Myrtle Beach vacationers find ‘very heavy’ fossil while walking the beach
Trish Ewing was walking along the surf near 77th Avenue North in Myrtle Beach Monday evening when she stubbed her toe on what she thought was a rock — but turns out, it was no rock.
She kicked what she thought was the rock and quickly saw a what appears to be a megalodon tooth sticking up in the sand.
“It was surreal,” Ewing said. “It’s something you always see [online], but it’s never you that finds it.”
The tooth measures a little over 4 inches and is brown, unlike the other shark teeth Ewing and her wife, Crystal Hamilton, have found while vacationing in Myrtle Beach throughout the last decade.
“It’s very heavy,” Ewing said.
The large fossil marks the 79th tooth the couple from Mount Holly, North Carolina, has found on the beach through the years.
Ewing said many people have told her to sell the tooth, but she and Hamilton say they would rather keep it.

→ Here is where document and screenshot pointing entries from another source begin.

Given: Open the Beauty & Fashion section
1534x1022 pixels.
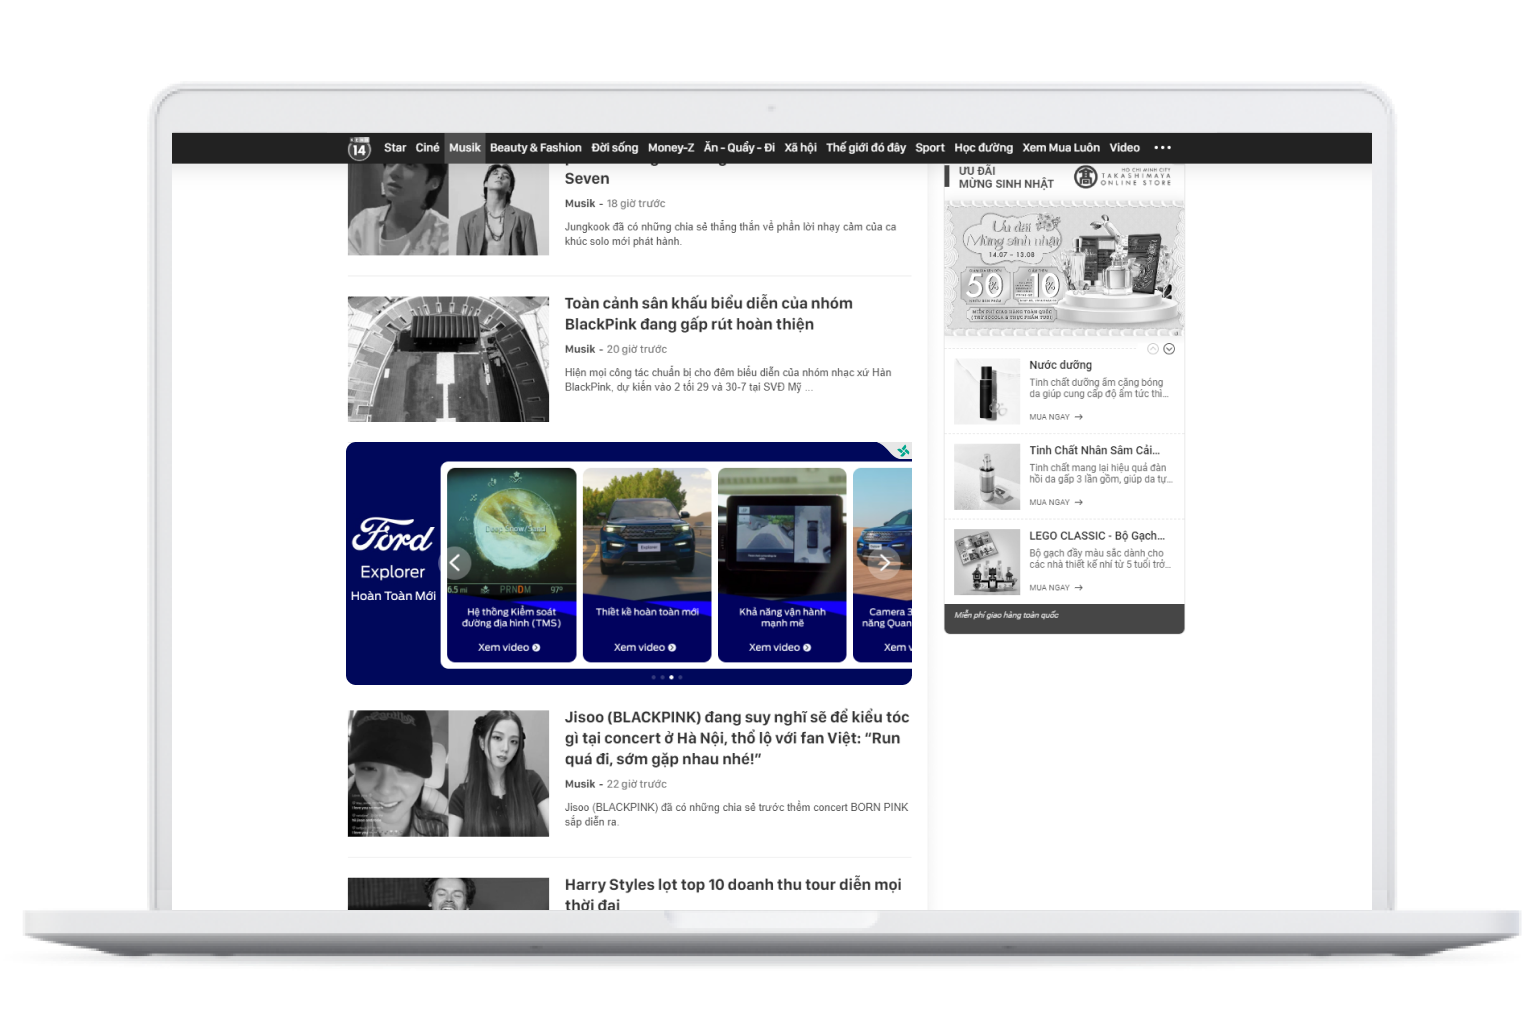Looking at the screenshot, I should (535, 148).
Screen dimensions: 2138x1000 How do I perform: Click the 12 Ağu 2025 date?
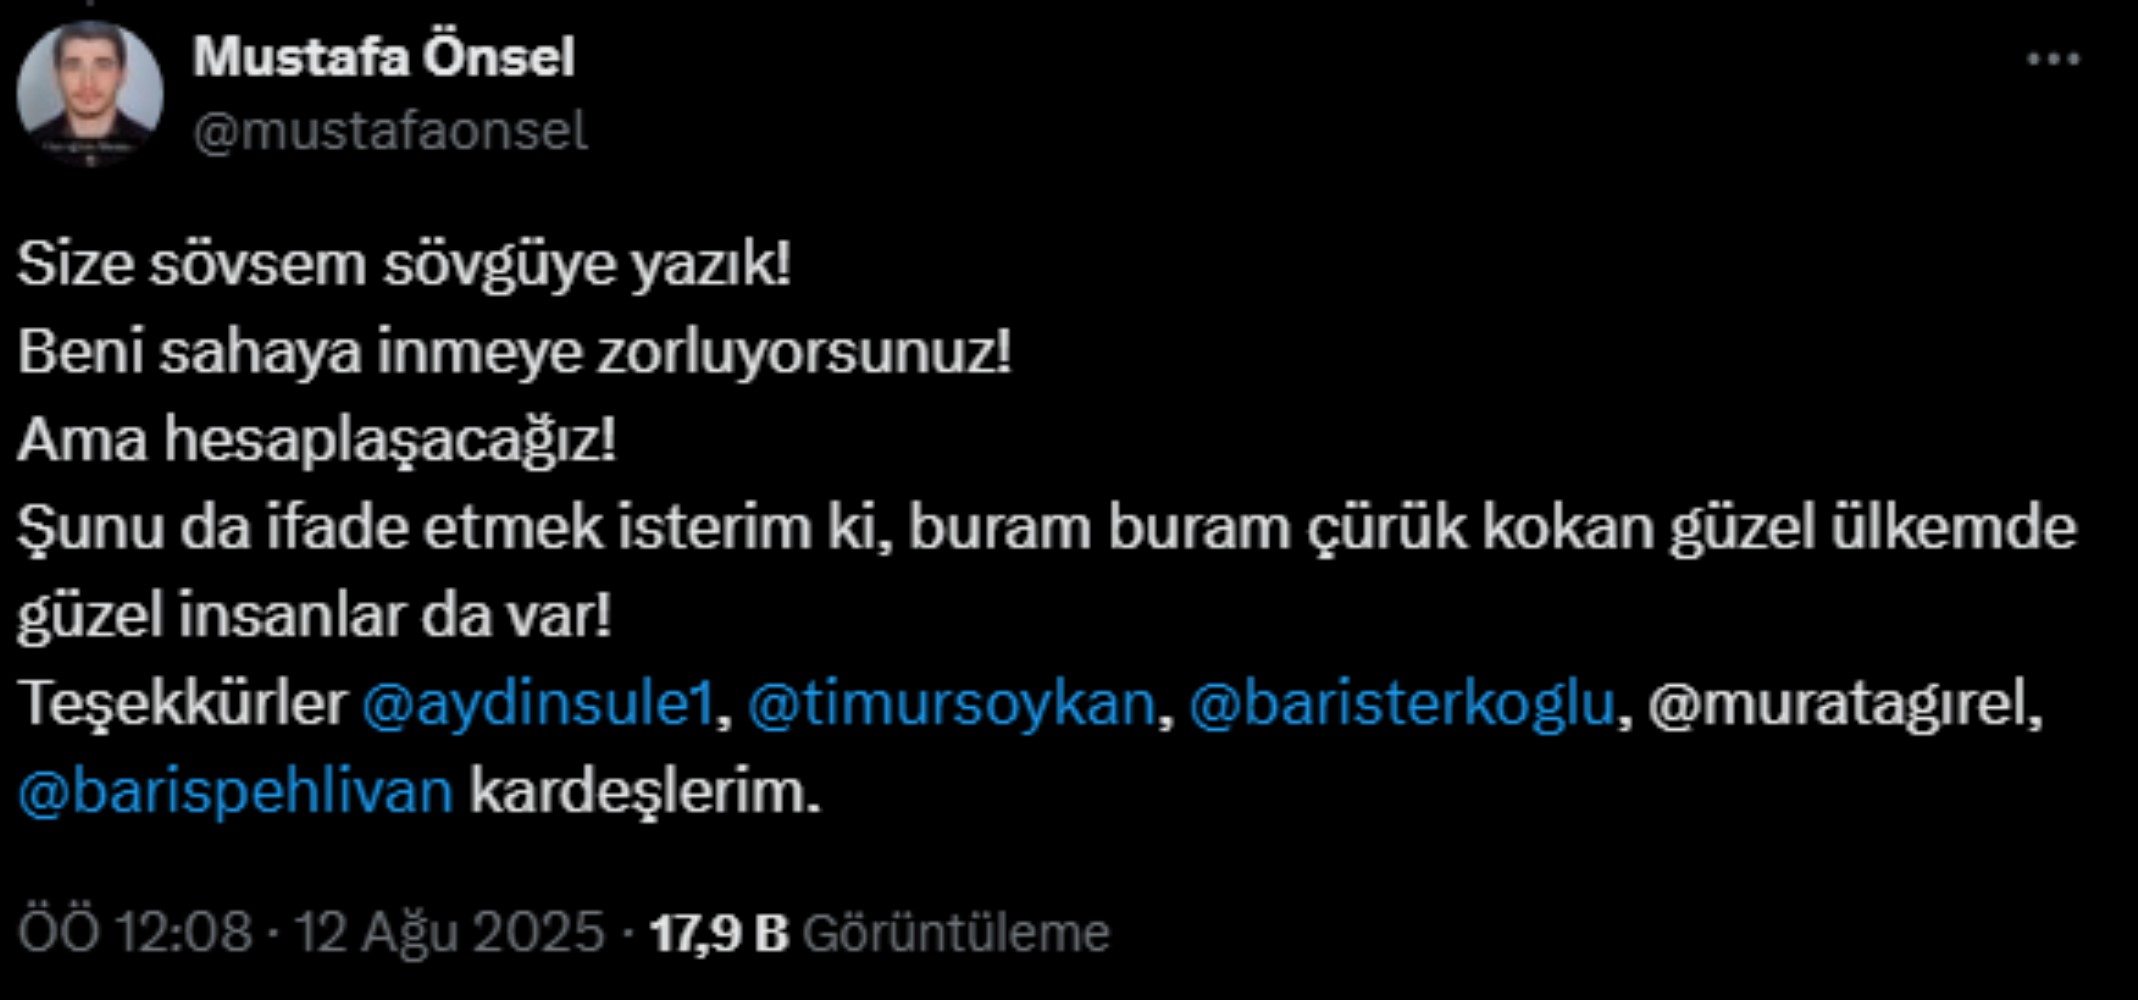(449, 932)
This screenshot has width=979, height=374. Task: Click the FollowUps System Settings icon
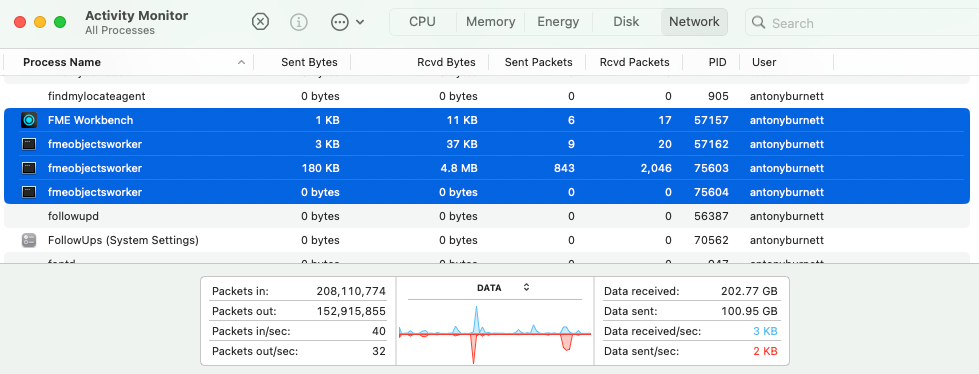[x=29, y=240]
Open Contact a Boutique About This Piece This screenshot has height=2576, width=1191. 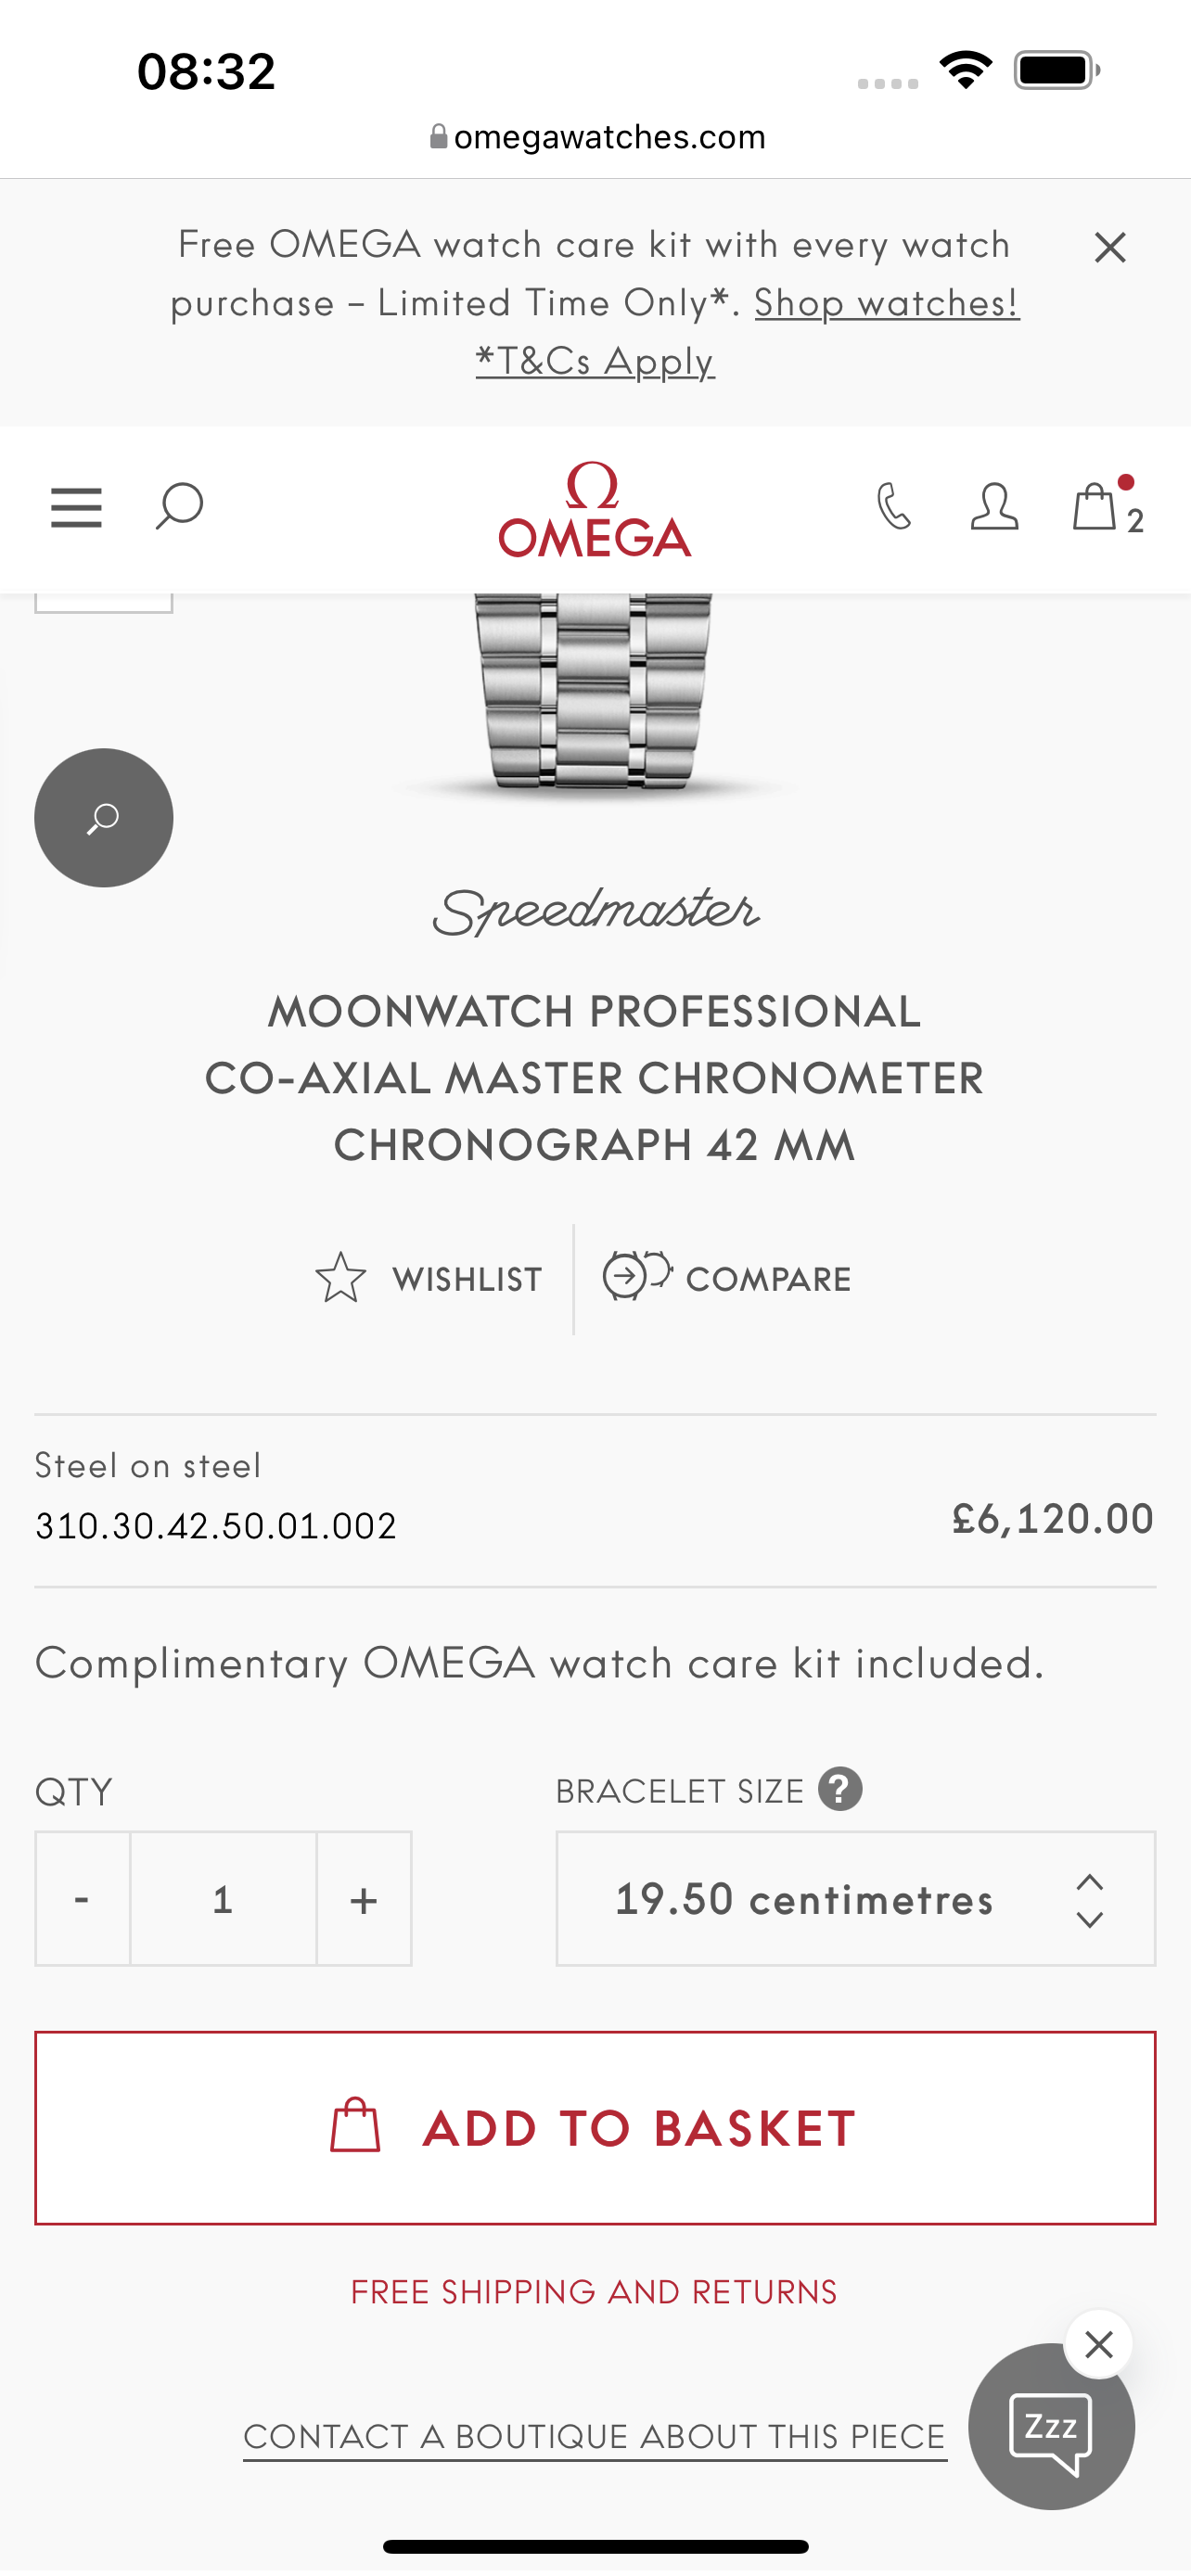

“You can’t put a price on that,” Ewing said.
When the couple returns from vacation, they play to put the tooth in a shadow box and hang it in their home.
Fossils like megalodon teeth are not uncommon finds in the Myrtle Beach area. Teeth found locally can be seen on display at the Horry County Museum. The collection includes mastodon, enchodus and mammoth teeth, museum director Walter Hill has previously told The Sun News.